Także w latach 30. za kończący postępowanie w procesie brzeskim uznawany był wyrok sądu apelacyjnego, jako wieńczący merytoryczne rozpoznawanie tamtej sprawy karnej – wskazał RPO Marcin Wiącek w piśmie do SN potwierdzając tym samym dopuszczalność złożonej w 2020 r. kasacji.
Pisemne stanowisko Rzecznika Praw Obywatelskich z połowy lutego br. - do którego dotarła PAP - jest jednym ze stanowisk, o które zwrócił się niedawno SN przed ostateczną decyzją o dopuszczalności kasacji zmierzającej do uniewinnienia po 90. latach przedwojennych polityków opozycyjnych i merytorycznym jej rozpoznaniem.

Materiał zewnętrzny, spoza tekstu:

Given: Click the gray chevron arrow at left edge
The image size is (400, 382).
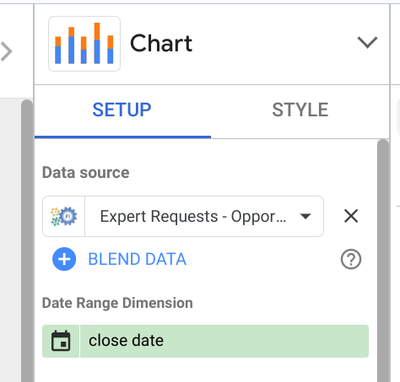Looking at the screenshot, I should (6, 52).
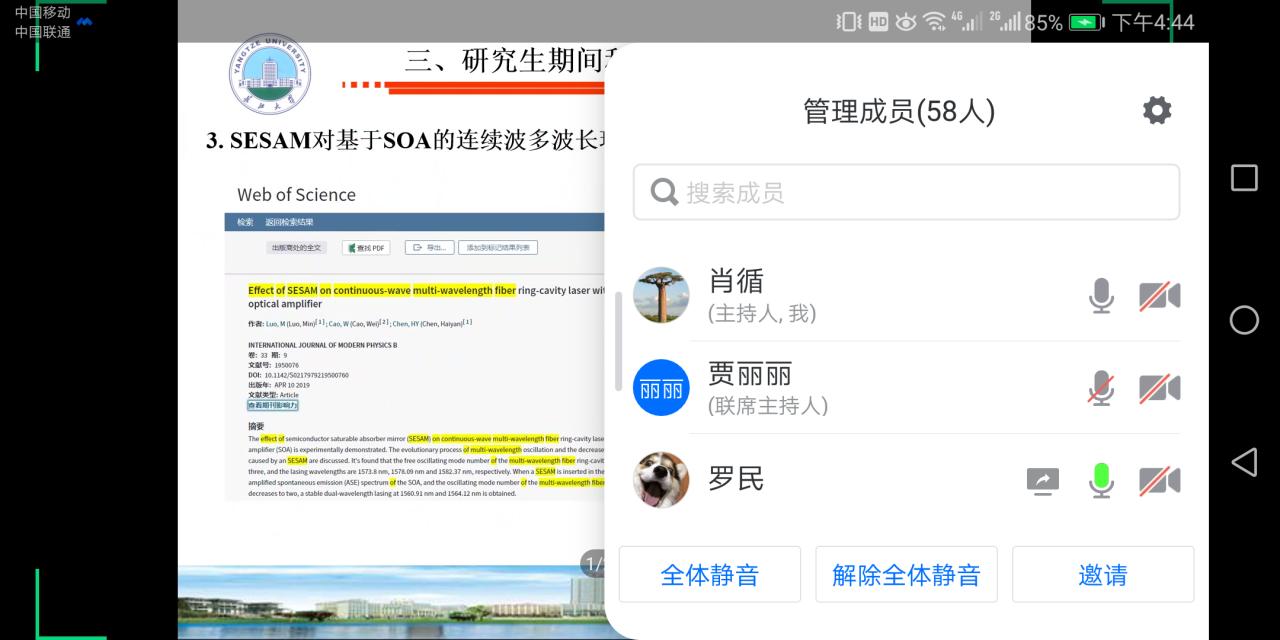Toggle 肖循's microphone icon
This screenshot has width=1280, height=640.
[x=1101, y=296]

Sprawę w 2020 r. zainicjował poprzedni RPO Adam Bodnar. "Chodzi także o zasygnalizowanie, że bez względu na to, kto rządzi, złamanie prawa musi być nazwane po imieniu – choćby po latach; ma też zminimalizować groźbę kolejnych pokus posłużenia się prawem do osiągania celów politycznych, bez oparcia w konstytucji" - wskazywał wtedy. O "jak najszybszą kasację i zmazanie haniebnego wyroku w procesie brzeskim" upominał się wielokrotnie lider PSL Władysław Kosiniak-Kamysz.

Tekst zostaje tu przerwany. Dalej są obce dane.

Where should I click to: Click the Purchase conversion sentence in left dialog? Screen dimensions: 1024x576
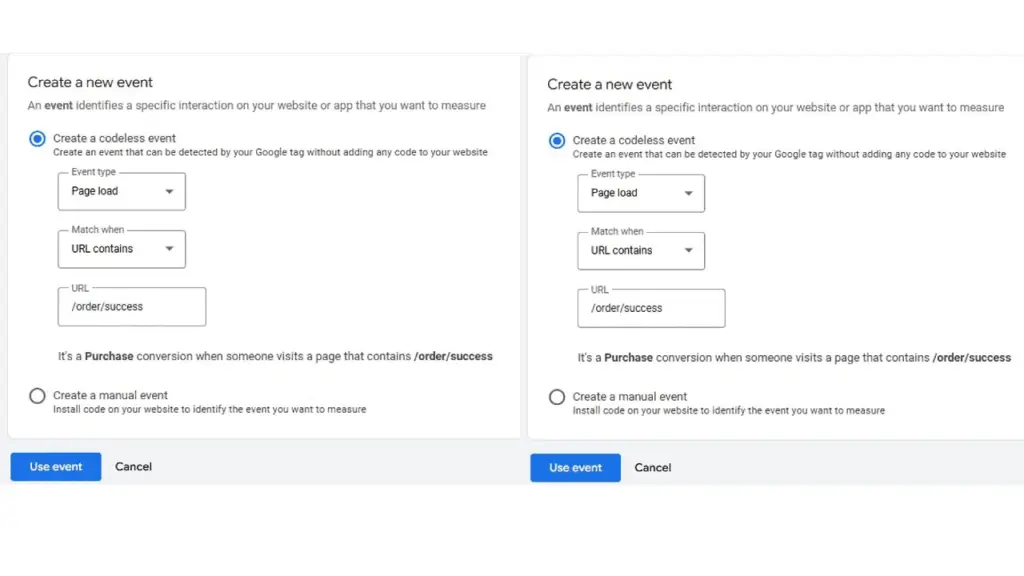(275, 356)
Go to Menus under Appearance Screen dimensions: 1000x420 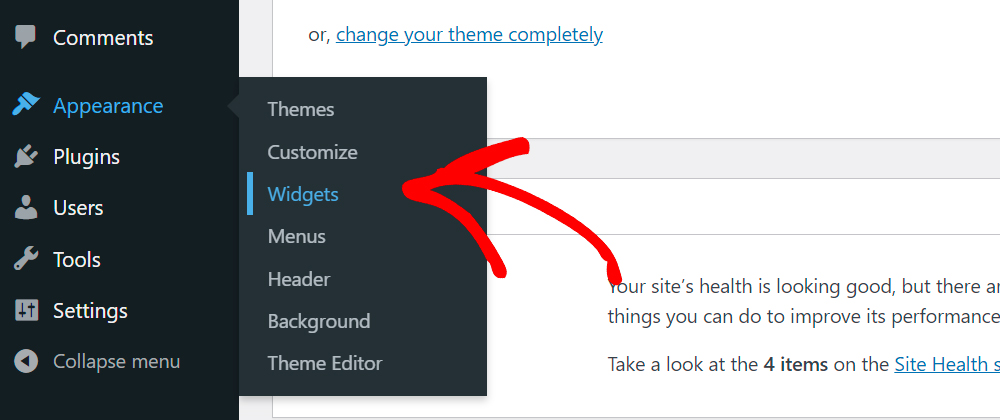point(297,236)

W połowie lipca ub.r. zapadło orzeczenie SN w kwestii odtworzenia akt. Ustalono, że akta SN dotyczące tej sprawy najprawdopodobniej nie zostały wywiezione w 1939 r. i uległy zniszczeniu podczas II wojny światowej. Udało się natomiast odtworzyć fragmenty protokołów i uzasadnień obu wyroków zapadłych przed wojną w SN. W Archiwum Akt Nowych - jak przekazywano - znajduje się natomiast odpis sentencji i uzasadnienia wyroku wydanego w sprawie brzeskiej przez Sąd Okręgowy w Warszawie 13 stycznia 1932 r.
Ze względu na skomplikowanie sprawy od strony formalnej - wynikające m.in. z różnic w procedurach karnych i ustrojach sądów w epoce międzywojennej i czasach obecnych - SN zobowiązał w styczniu strony do przedłożenia pisemnych stanowisk odnoszących się do kwestii prawomocności przedwojennego wyroku, wskazania orzeczenia kończącego tamtą sprawę i - w związku z tym - dopuszczalności kasacji.

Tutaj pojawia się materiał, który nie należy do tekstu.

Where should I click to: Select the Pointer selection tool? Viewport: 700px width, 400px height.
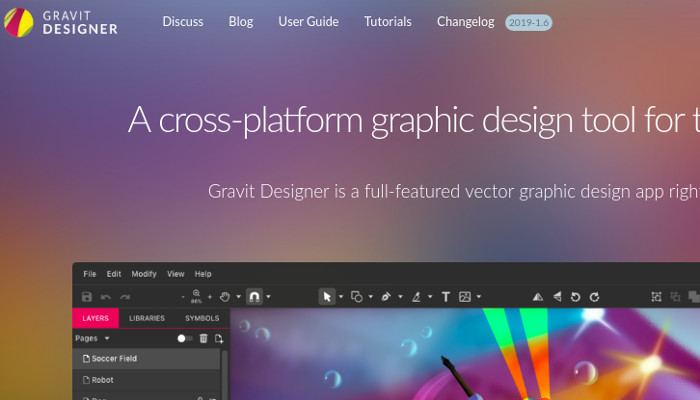326,297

Wówczas jednak pojawiła się kolejna trudność - jak ówczesny proces "przełożyć" na aktualną procedurę karną. Sprawa brzeska przed wojną miała swoje odsłony przed sądami - Okręgowym, Apelacyjnym i Najwyższym. Od strony proceduralnej nie oznaczało to tego samego, co oznacza w aktualnych przepisach. W obecnych czasach RPO może zaś wnieść kasację od każdego wyroku "kończącego postępowanie". Powstało więc pytanie, co rozumieć pod tym zwrotem w realiach przepisów przedwojennych.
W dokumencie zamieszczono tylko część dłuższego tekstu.